American families are on the go more than ever. From basketball practice to ballet lessons and piano class to auditions for the school play, moms and dads have nearly become chauffeurs for their kids due to busy schedules.

With all the hustle and bustle of everyday life, it’s easy to order takeout nearly every night for dinner. Meanwhile, the kids fill up on sugary juice boxes, chicken nuggets made from something that barely resembles chicken, and, if we’re lucky, a single plastic cup of applesauce with a popular cartoon character on the foil lid. 

Many children grow up having no knowledge of where the food they eat comes from. Most have never seen a farm or even a garden.
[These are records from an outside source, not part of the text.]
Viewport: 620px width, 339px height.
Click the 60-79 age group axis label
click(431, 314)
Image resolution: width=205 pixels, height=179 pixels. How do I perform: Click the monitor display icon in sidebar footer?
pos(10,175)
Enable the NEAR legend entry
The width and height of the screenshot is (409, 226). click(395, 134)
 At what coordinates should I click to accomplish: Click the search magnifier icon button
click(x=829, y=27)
If you think your child won’t touch fresh vegetables, you might be surprised what happens when you expose them to veggies that they’ve actually had the opportunity to plant, nurture, and harvest themselves.
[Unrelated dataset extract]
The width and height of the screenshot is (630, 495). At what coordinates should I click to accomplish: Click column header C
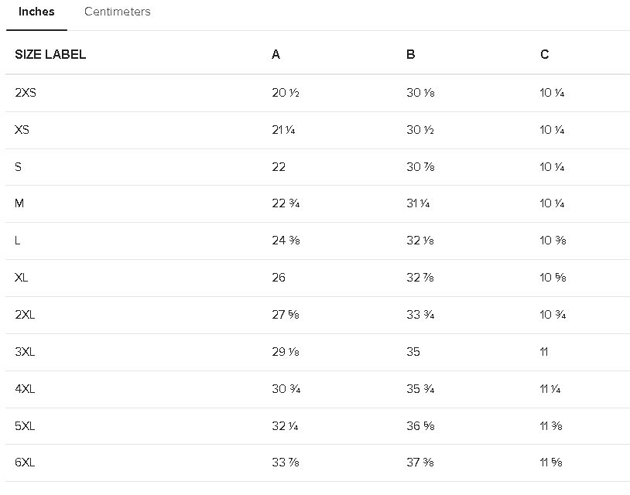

That’s right: teach your kids to garden and you’ll likely see a budding interest in vegetables and perhaps even an increased awareness of their own health. 

 

Container Gardens & Raised Beds

If you don’t have a lot of space to teach your child to garden, that’s OK. It’s actually incredibly easy to grow many kinds of vegetables in containers in your yard, on your patio, or even on your front porch. 

Large flower pots or even plastic storage bins with the lids removed make great tools when it comes to your quest to teach your kids to garden. 

Vegetables that thrive in containers include lettuce, tomatoes, peppers, zucchini, squash, and even root veggies like carrots and potatoes, if you use a container that is deep enough. 

Containers also make great homes for strawberries, blueberries, and even peaches and apples, which have certain varieties available in dwarf trees that can be grown in nearly any space. 

If you have a bit more space outside, raised garden beds are simple to make and upkeep and require less weeding than a traditional garden. You can also purchase raised garden beds from retailers online, or you can seek out your local private sales listings (such as Craigslist or Facebook yard sale pages) to see if you can find someone to build one for you.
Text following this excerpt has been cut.